*TEKS KUTIPAN:*
Komponen mikroskop optik modern sangat kompleks. Agar mikroskop dapat
bekerja dengan baik, seluruh jalur optik harus diatur dan dikendalikan sangat
akurat. Meskipun demikian, prinsip-prinsip operasi dasar dari mikroskop cukup
sederhana. Prinsip penting dari mikroskop adalah bahwa lensa objektif dengan panjang
fokus yang sangat pendek (sering hanya beberapa mm saja) digunakan untuk
membentuk perbesaran bayangan nyata dari objek.
Gambar 3.6 Skema mikroskop optik.
Lensa objektif adalah sebuah kaca pembesar bertenaga sangat tinggi dengan
panjang fokus yang sangat pendek. Lensa ini diletakkan sangat dekat dengan spesimen
yang akan diteliti sehingga cahaya dari spesimen jatuh ke fokus sekitar 160 mm di
dalam tabung mikroskop sehingga menciptakan perbesaran sebuah gambar dari subjek.
42
Gambar yang dihasilkan terbalik dan dapat dilihat dengan menghapus lensa okuler dan
menempatkan secarik kertas kalkir di ujung tabung. Dengan hati-hati memfokuskan
spesimen yang sangat terang, pencitraan yang sangat besar bisa dilihat. Pencitraan yang
dihasilkan adalah gambaran nyata yang dilihat oleh lensa okuler dengan menambahkan
pembesaran lebih lanjut.
Di kebanyakan mikroskop, lensa okuler merupakan lensa majemuk, dengan satu
lensa komponen di dekat bagian depan dan satu di dekat bagian belakang tabung lensa
okuler. Dalam beberapa desain, gambar virtual menuju ke sebuah fokus antara dua lensa
okuler. Lensa pertama membawa gambar nyata dan lensa kedua memungkinkan mata
untuk fokus pada gambar virtual.
Pada semua mikroskop, gambar dimaksudkan untuk dilihat dengan mata terfokus
tak terhingga (diingat bahwa posisi mata pada gambar di atas ditentukan oleh fokus
mata peneliti). Sakit kepala dan mata lelah setelah menggunakan mikroskop biasanya
tanda-tanda bahwa mata dipaksa untuk fokus pada jarak dekat dari pada jarak tak
terhingga [17].
Untuk pengujian mikroskop optik ini diperlukan juga permukaan spesimen yang
rata dan halus. Sehingga pengujian ini dilakukan setelah pengujian emission
spectrometer yang juga memerlukan permukaan yang halus. Tetapi dilakukan satu
langkah persiapan tambahan lagi yaitu proses pengetsaan. Proses pengetsaan ini
diperlukan untuk memberikan warna pada struktur atom sehingga dapat diindetifikasi.
Adapun pengetsaan ini menggunakan cairan kimia HNO3, Acetic acid, dan juga HCl
dengan perbandingan 2 : 2 : 1.
3.7 Pengujian SEM (Scanning Electron Microscope)

*PETUNJUK TUGAS:*
Kutip tanpa perubahan bagian teks tentang mikroskop optik mulai dari "Di kebanyakan mikroskop, lensa" sampai dengan "terhingga [17].".

*MATERI YANG DITAMPILKAN:*
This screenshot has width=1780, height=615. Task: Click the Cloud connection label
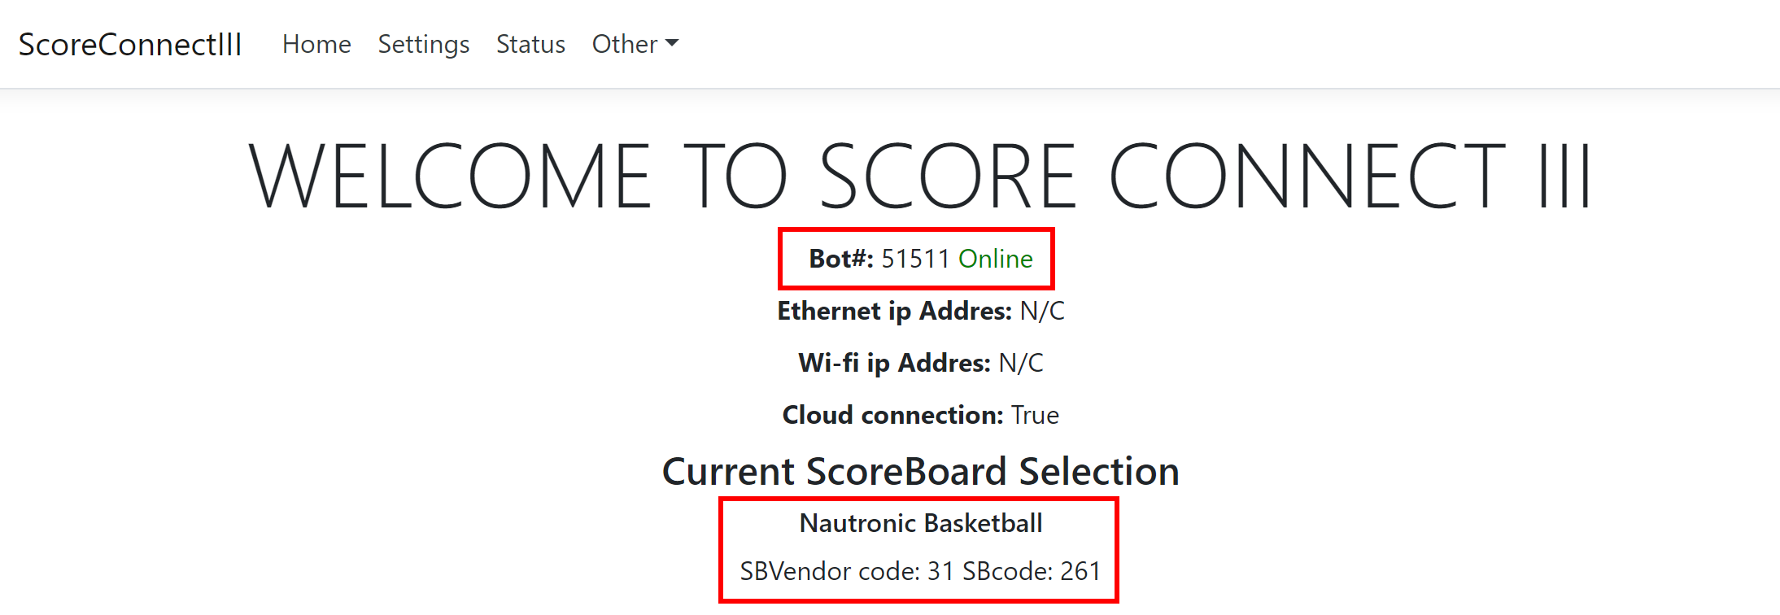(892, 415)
...
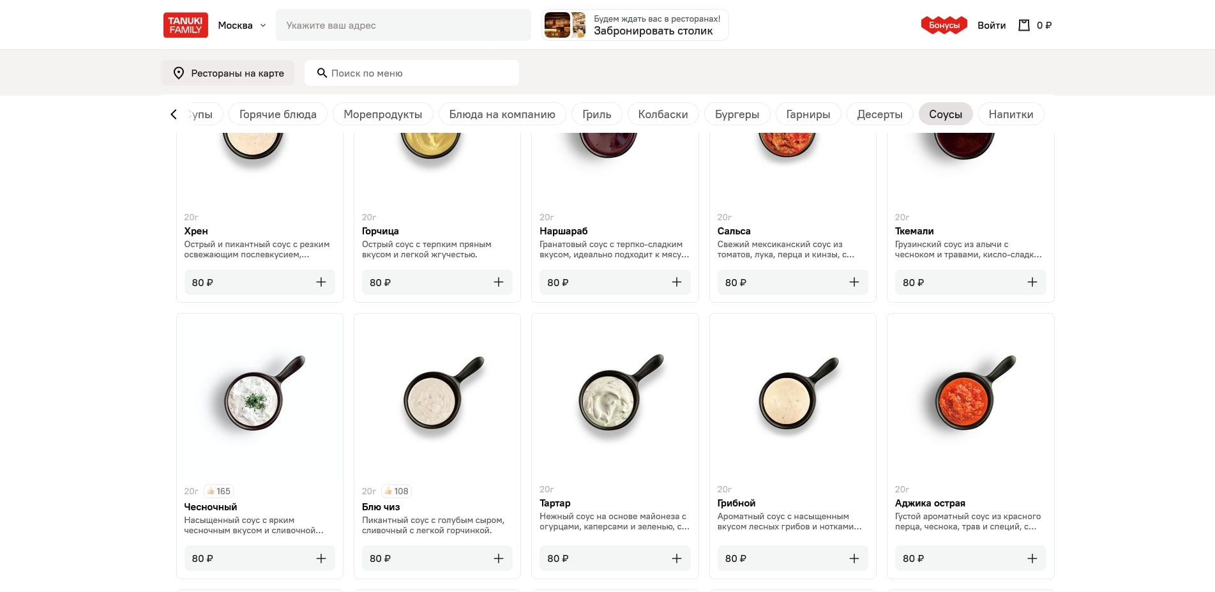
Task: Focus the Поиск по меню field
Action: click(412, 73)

*KELUARAN LENGKAP:*
Di kebanyakan mikroskop, lensa okuler merupakan lensa majemuk, dengan satu
lensa komponen di dekat bagian depan dan satu di dekat bagian belakang tabung lensa
okuler. Dalam beberapa desain, gambar virtual menuju ke sebuah fokus antara dua lensa
okuler. Lensa pertama membawa gambar nyata dan lensa kedua memungkinkan mata
untuk fokus pada gambar virtual.
Pada semua mikroskop, gambar dimaksudkan untuk dilihat dengan mata terfokus
tak terhingga (diingat bahwa posisi mata pada gambar di atas ditentukan oleh fokus
mata peneliti). Sakit kepala dan mata lelah setelah menggunakan mikroskop biasanya
tanda-tanda bahwa mata dipaksa untuk fokus pada jarak dekat dari pada jarak tak
terhingga [17].